This guide explains how to use the OpenTelemetry (OTEL) observability stack included with the MADSci example lab.
Overview¶
The MADSci example lab includes a complete observability stack that provides:
Traces: Distributed tracing to understand request flow across services
Metrics: Performance and operational metrics from all managers
Logs: Centralized log aggregation with trace correlation
Architecture¶
┌──────────────────────────────────────────────────────────────────────┐
│ MADSci Example Lab │
├──────────────────────────────────────────────────────────────────────┤
│ │
│ ┌──────────────┐ ┌──────────────┐ ┌──────────────┐ │
│ │ EventManager │ │ WorkcellMgr │ │ DataManager │ ... │
│ │ (traces) │ │ (traces) │ │ (traces) │ │
│ └──────┬───────┘ └──────┬───────┘ └──────┬───────┘ │
│ │ │ │ │
│ └──────────────────┼──────────────────┘ │
│ │ OTLP (gRPC :4317) │
│ ▼ │
│ ┌──────────────────────────────────────────────────────────────────┐│
│ │ OTEL Collector ││
│ │ Receives → Processes → Exports to backends ││
│ └──────────────────────────────────────────────────────────────────┘│
│ │ │
│ ┌──────────────────┼──────────────────┐ │
│ ▼ ▼ ▼ │
│ ┌──────────────┐ ┌──────────────┐ ┌──────────────┐ │
│ │ Jaeger │ │ Prometheus │ │ Loki │ │
│ │ (Traces) │ │ (Metrics) │ │ (Logs) │ │
│ │ :16686 │ │ :9090 │ │ :3100 │ │
│ └──────────────┘ └──────────────┘ └──────────────┘ │
│ │ │
│ ▼ │
│ ┌──────────────────────────────────────────────────────────────────┐│
│ │ Grafana ││
│ │ Unified Dashboard (Traces + Metrics + Logs) ││
│ │ :3000 ││
│ └──────────────────────────────────────────────────────────────────┘│
│ │
└──────────────────────────────────────────────────────────────────────┘Quick Start¶
Basic Mode (Collector + Debug Output)¶
The base compose.yaml includes the OTEL collector with debug output. Traces and metrics are received but only logged to the collector’s stdout.

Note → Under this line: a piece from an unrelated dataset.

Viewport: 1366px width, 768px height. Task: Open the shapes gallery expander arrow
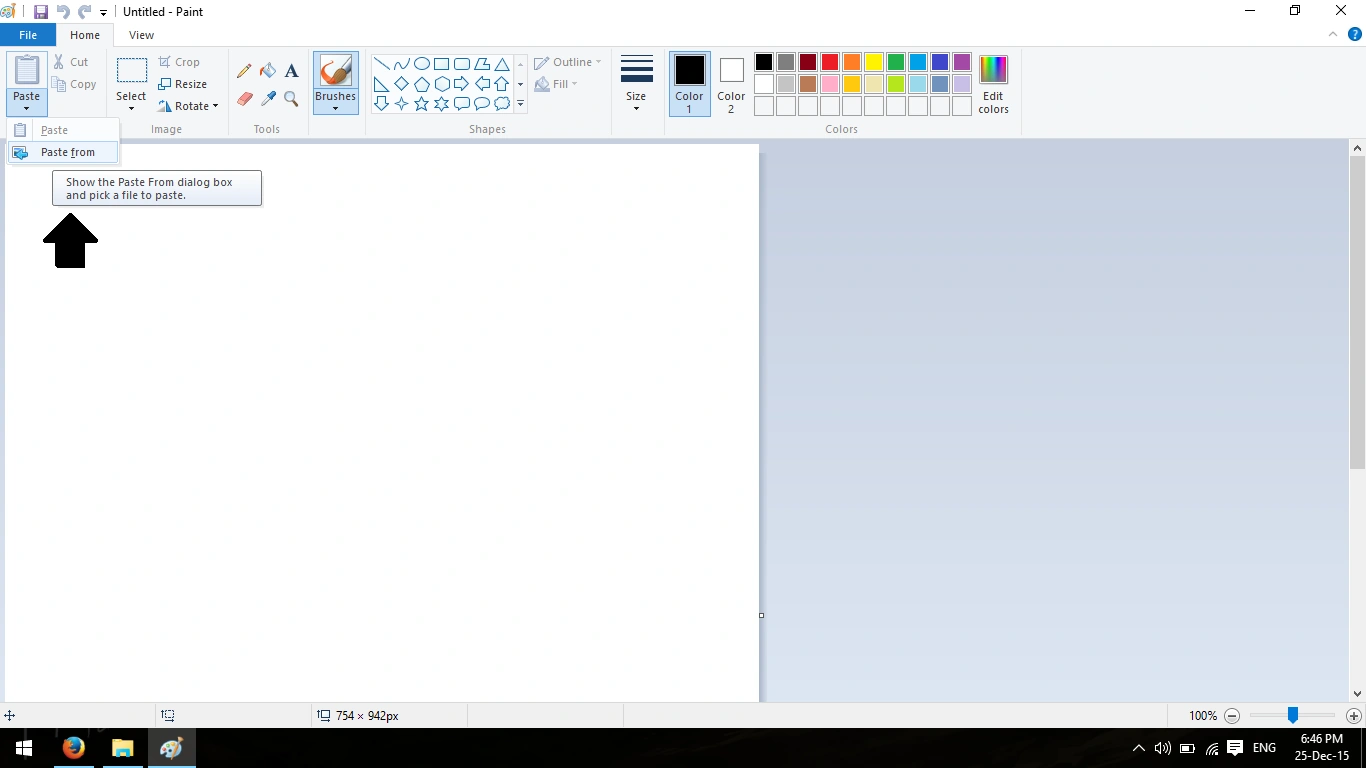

docker compose upFull Observability Stack¶
To enable the full observability stack with Jaeger, Prometheus, Loki, and Grafana:
docker compose --profile otel upAccessing the UIs¶
All services use host network mode:
| Service | URL | Description |
|---|---|---|
| Grafana | http:// | Unified dashboards (admin/admin) |
| Jaeger | http:// | Distributed tracing UI |
| Prometheus | http:// | Metrics querying |
| Loki | http:// | Log aggregation API |
Note: Jaeger’s OTLP receiver is configured on ports 14317 (gRPC) and 14318 (HTTP) to avoid conflicts with the OTEL collector’s receiver ports (4317/4318).
Default Credentials¶
Grafana: admin / admin (you’ll be prompted to change on first login)
To set a different Grafana password, set the environment variable before starting:
export GRAFANA_ADMIN_PASSWORD=your-secure-password
docker compose --profile otel upWhat’s Included¶
Pre-configured Grafana¶
Datasources: Jaeger, Prometheus, and Loki are automatically configured
Dashboards: MADSci Lab Overview dashboard is pre-installed
Correlations: Trace IDs in logs link directly to Jaeger traces
OTEL Collector Pipelines¶
Traces Pipeline: OTLP → Batch Processing → Jaeger
Metrics Pipeline: OTLP → Batch Processing → Prometheus Remote Write
Logs Pipeline: OTLP → Batch Processing → Loki
Configuration¶
Enabling OTEL in Managers¶
OTEL is enabled per-manager via environment variables. The example lab’s .env file has these enabled by default:
# Event Manager
EVENT_OTEL_ENABLED=true
EVENT_OTEL_SERVICE_NAME="madsci.event"
EVENT_OTEL_EXPORTER="otlp"
EVENT_OTEL_ENDPOINT="http://localhost:4317"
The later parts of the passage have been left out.